Two of the biggest names riding the AI-fueled market surge are taking their partnership deeper—and into the lab.
Eli Lilly and Nvidia announced a new AI co-innovation lab backed by more than $1 billion in investment over five years, aimed squarely at accelerating how new medicines are discovered, tested, and developed. The announcement was made during the 2026 J.P. Morgan Healthcare Conference in San Francisco, a venue increasingly known for major biotech and AI reveals.
The new facility, expected to open in the Bay Area by the end of March, will bring scientists from both companies together in one physical location—pairing Nvidia’s computing firepower with Lilly’s real-world lab infrastructure.
From Algorithms to Actual Experiments
Unlike many AI drug discovery efforts that live mostly in software, this lab is designed to stay grounded in physical experimentation.
According to Nvidia, the focus will be on “closed-loop discovery”—a system where AI models generate hypotheses, those ideas are tested in real labs, and the results immediately feed back into improving the models. The goal is speed, but also accuracy: fewer dead ends, earlier signals, and smarter decisions before drugs reach costly clinical trials.

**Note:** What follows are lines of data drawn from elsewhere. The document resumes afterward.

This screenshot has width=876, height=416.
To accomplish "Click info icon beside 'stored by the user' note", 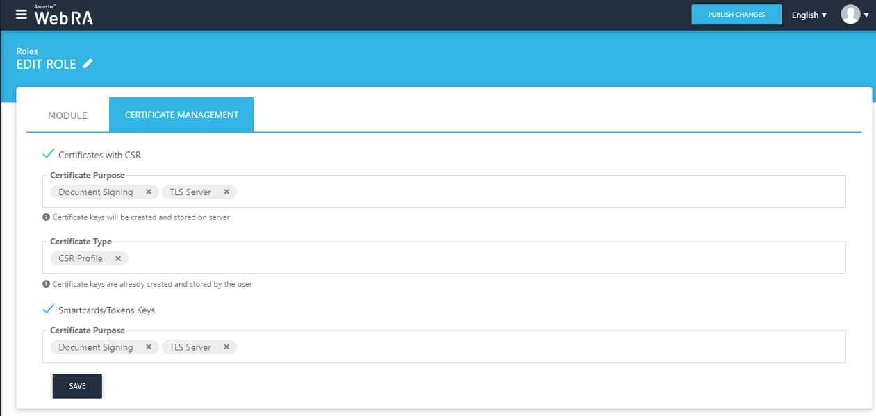I will coord(47,284).
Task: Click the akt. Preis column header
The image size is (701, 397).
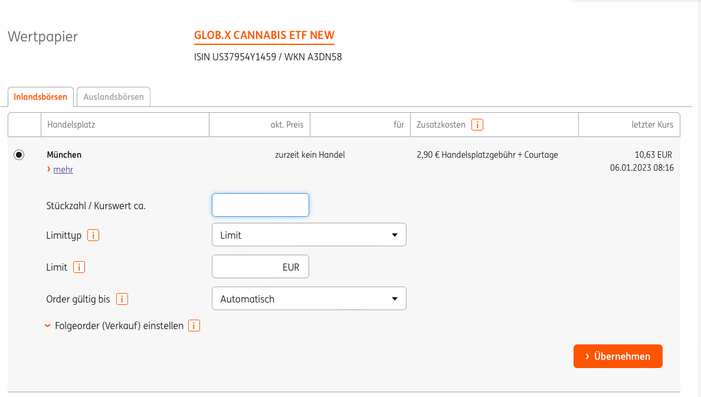Action: point(286,125)
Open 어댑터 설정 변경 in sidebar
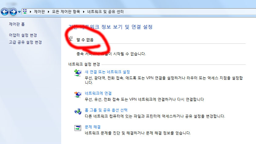The width and height of the screenshot is (256, 144). 23,35
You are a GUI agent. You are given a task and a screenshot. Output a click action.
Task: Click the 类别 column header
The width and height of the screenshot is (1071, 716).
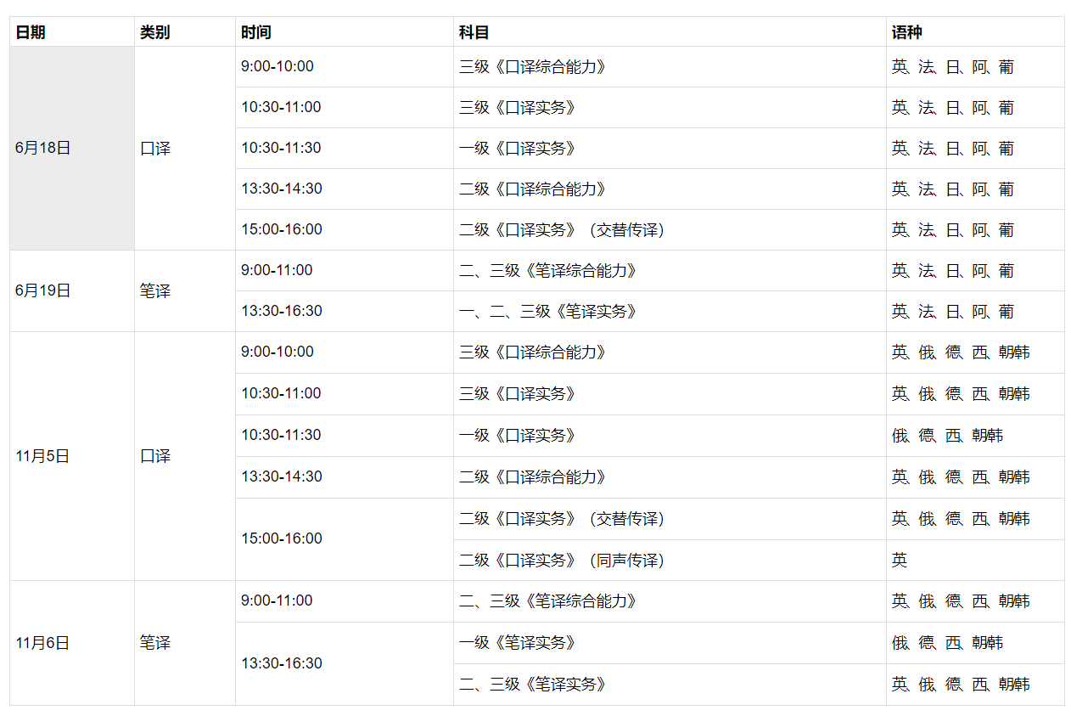point(154,32)
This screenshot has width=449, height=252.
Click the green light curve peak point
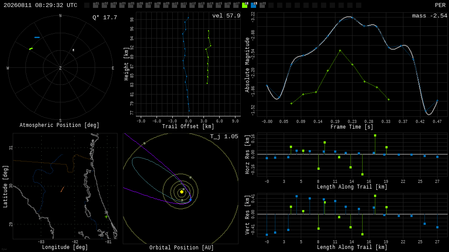[x=340, y=51]
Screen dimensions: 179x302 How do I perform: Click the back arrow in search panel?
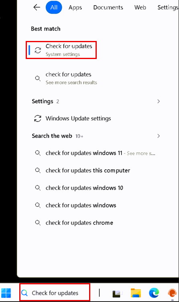37,8
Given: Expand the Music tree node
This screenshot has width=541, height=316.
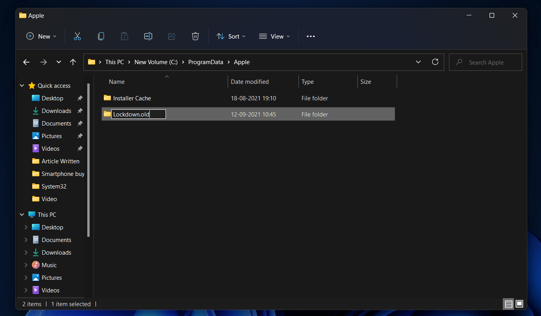Looking at the screenshot, I should (x=26, y=265).
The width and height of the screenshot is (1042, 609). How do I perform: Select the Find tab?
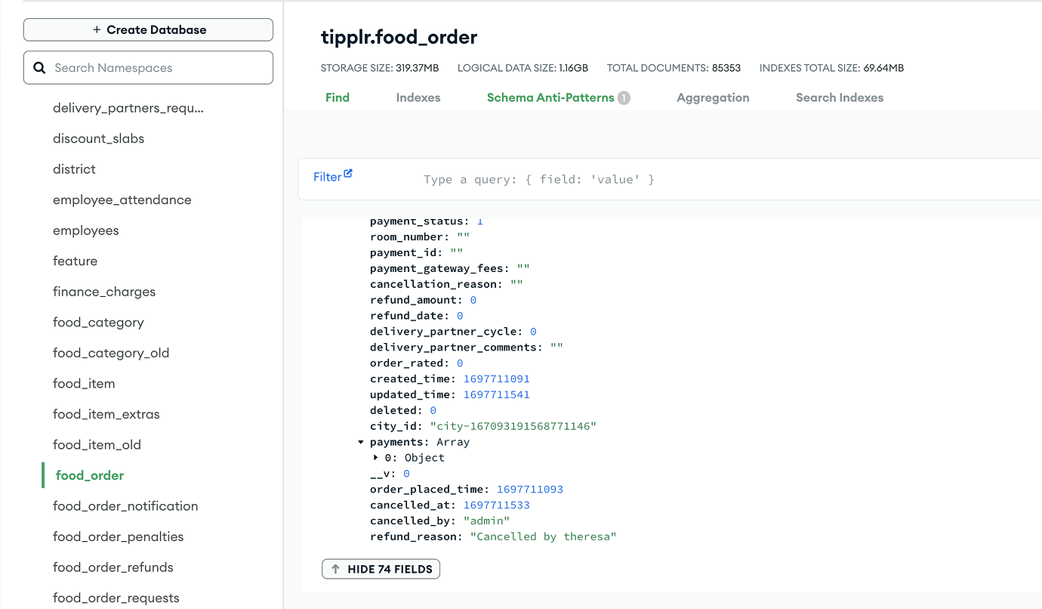tap(337, 97)
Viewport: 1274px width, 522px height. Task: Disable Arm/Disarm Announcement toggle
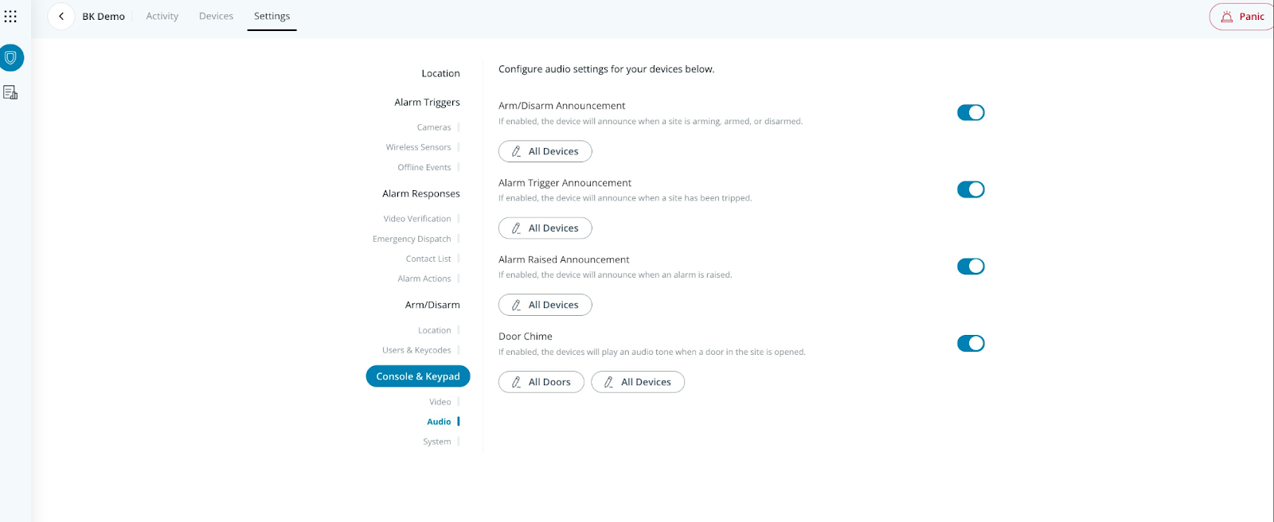click(971, 113)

Nvidia will contribute its full healthcare AI stack, including biology-focused foundation models, multimodal AI systems, agentic workflows, and DGX Cloud supercomputing. Lilly, meanwhile, brings decades of drug development expertise, proprietary data, and wet-lab capabilities.
An Expansion of the ‘AI Factory’ Vision
This new lab builds on an earlier initiative where Nvidia began helping Lilly develop what the company has described as an “AI factory”—a massive computing environment purpose-built for pharmaceutical research.
Lilly executives have framed the shift as more than automation. The company increasingly sees AI not as a supporting tool, but as an active collaborator in scientific discovery—one that can explore vast chemical and biological possibilities faster than human teams alone.
AI Beyond the Molecule
The partnership also stretches well beyond drug discovery.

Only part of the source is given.